With Palestine being an occupied country, only the Romans can put someone to death, which explains why Jesus had to have two trials. The Sanhedrin found Jesus guilty of the religious offense of blasphemy, which would be of no interest to the Romans. Therefore, the Jewish leaders had to switch the charge against Jesus from alleging to be the Son of God to saying He was the King of the Jews. In doing so, they emphasize the political rather than religious implications of asserting to be the Messiah. The Romans took action for a political offense, particularly something that threatened Roman rule.

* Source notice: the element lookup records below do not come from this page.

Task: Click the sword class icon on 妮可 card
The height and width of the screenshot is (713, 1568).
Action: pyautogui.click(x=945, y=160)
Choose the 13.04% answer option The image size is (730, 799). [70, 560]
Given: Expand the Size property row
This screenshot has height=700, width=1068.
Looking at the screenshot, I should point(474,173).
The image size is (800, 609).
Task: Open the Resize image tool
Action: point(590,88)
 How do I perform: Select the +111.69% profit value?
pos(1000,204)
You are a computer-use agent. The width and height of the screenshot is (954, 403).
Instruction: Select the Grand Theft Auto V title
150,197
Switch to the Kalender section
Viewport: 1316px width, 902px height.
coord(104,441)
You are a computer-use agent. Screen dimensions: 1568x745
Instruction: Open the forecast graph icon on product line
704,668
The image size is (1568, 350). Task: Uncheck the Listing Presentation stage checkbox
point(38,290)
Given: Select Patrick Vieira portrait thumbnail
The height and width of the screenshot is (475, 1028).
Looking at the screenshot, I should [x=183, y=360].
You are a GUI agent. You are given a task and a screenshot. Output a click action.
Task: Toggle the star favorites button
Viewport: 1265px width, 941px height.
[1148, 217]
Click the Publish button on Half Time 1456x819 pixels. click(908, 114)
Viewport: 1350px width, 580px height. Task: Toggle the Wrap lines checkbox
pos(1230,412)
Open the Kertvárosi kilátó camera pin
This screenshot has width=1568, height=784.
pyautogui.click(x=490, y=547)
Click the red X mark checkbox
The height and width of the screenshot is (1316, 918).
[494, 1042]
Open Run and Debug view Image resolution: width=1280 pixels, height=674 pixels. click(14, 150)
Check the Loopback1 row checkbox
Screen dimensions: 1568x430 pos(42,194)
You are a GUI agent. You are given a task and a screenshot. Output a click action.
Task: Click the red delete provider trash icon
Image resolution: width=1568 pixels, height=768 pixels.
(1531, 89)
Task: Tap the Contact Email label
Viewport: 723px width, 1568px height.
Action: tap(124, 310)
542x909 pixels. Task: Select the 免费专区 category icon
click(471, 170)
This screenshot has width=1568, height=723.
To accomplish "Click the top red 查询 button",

What happened after Jesus’ trial?

Pilate’s soldiers took Jesus to the governor’s palace, where they stripped Him of His clothes and put a crimson robe on Him. Then, they made a crown out of thorny branches and put it on His head and put a stick on His right hand. They knelt before Him, mocking Him and saying, “Long live the King of the Jews!” They hit Him over the head with a stick and spat at Him. Then, they led Him out to crucify Him.

Simon from Cyrene was forced to carry Jesus’ cross, and they came to a place called Golgotha, which means the place of the skull. There, they offered Him wine mixed with a bitter substance. After tasting it, Jesus wouldn’t drink it. They crucified Jesus and distributed His clothes among them by throwing dice. Above His head, they put a sign that read, “This is Jesus, the King of Jews.” Then, they crucified Jesus with two bandits. People passing by threw insults at Jesus, and the chief priests, teachers of the law and elders made fun of him. They said, how can He save others but not Himself? Even the two thieves who’d been crucified with Jesus insulted Him.

Christians believe that Jesus’ death on the cross wasn’t an ordinary death. It can be compared to a sacrifice, and Jesus was punished for all the things that sinful humanity had done wrong so they could receive God’s forgiveness. Jesus died to save humanity from sin’s consequences, to restore humans to a relationship with God, and because no one else was willing or could pay the price for the sin of the entire world.